Free Novel Read

Field Service Page 18


  Lucas pointed to a corner table and then went to the bar alone, returning with a bottle and glasses.

  ‘I went to Amiens,’ he said eventually, draining his glass and sitting with both his palms pressed to the table.

  Reid considered what he was being told. ‘In connection with more retrievals?’

  ‘To see Muir and apply to him directly for leave. I received another message from Elizabeth’s mother.’ Gregory Muir was Lucas’s own Graves Registration Officer, now Wheeler’s superior in the Commission.

  ‘Is your wife no better?’ Reid asked him. He wondered at Lucas’s change of heart. He refilled both their glasses. The air in the bar was thick with dust and smoke. A pall of this already hung above the tables containing the room’s few other drinkers, a group of local men quietly playing cards.

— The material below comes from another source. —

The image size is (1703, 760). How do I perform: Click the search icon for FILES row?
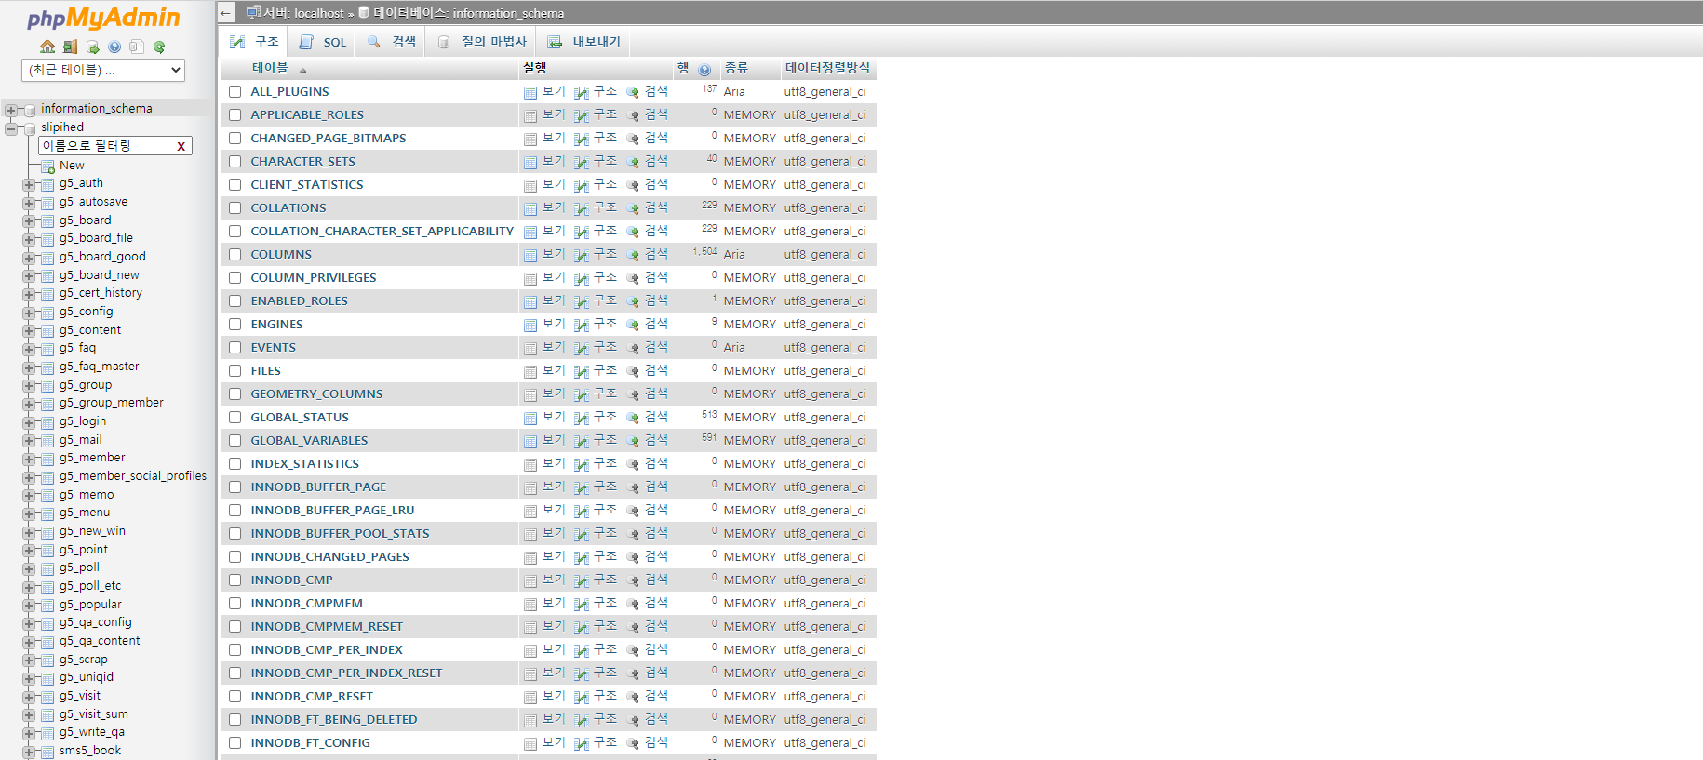click(633, 371)
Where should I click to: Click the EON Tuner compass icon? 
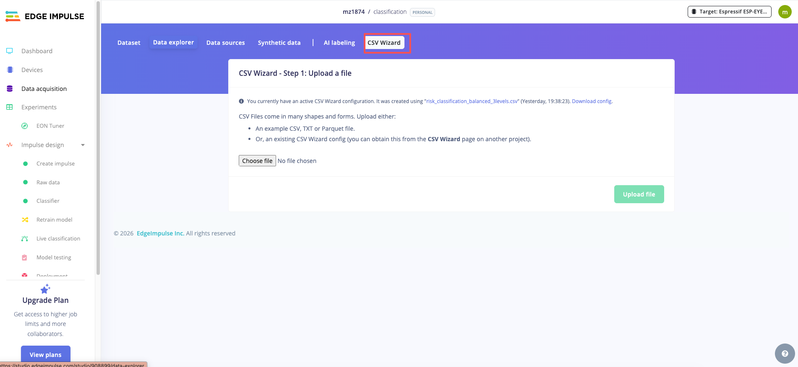(25, 126)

  Lucas shook his head. ‘It’s not just that. My daughter is now ill.’

  ‘With similar symptoms? I mean—’

  ‘It seems so,’ Lucas said.

  ‘I’m sure that—’

  ‘And the War Office, according to Muir, is refusing all requests for compassionate leave for the next two months.’

  ‘On what grounds?’

  Lucas shook his head at the question. ‘Apparently, if I’d applied when I first heard my wife was unwell …’

  ‘What? You would have been successful?’

  ‘Perhaps.’

  ‘But there are always exceptions,’ Reid said.

  ‘Muir assured me he had every sympathy, but that the War Office is being very insistent. The only men being allowed back are those at the end of their time who have no intention of ever returning here.’

  ‘What are they afraid of?’ Reid said.

  ‘The way Muir told it, it all made perfect sense, and he made it perfectly clear to me, given the circumstances, that I was the one behaving unreasonably.’

  ‘Did he say when the restriction would be lifted?’ It was beyond Reid to suggest to Lucas that he might now change his own mind and accept the office work back at home that Wheeler would be only too happy to arrange for him. He wondered at the man’s insistence on staying this long. He wondered, too, at the true nature of the balance that had been tipped now that Lucas’s daughter was ill and not just his wife.

  ‘He told me that over three hundred men died of the influenza at Amiens hospital alone during that first winter,’ Lucas said.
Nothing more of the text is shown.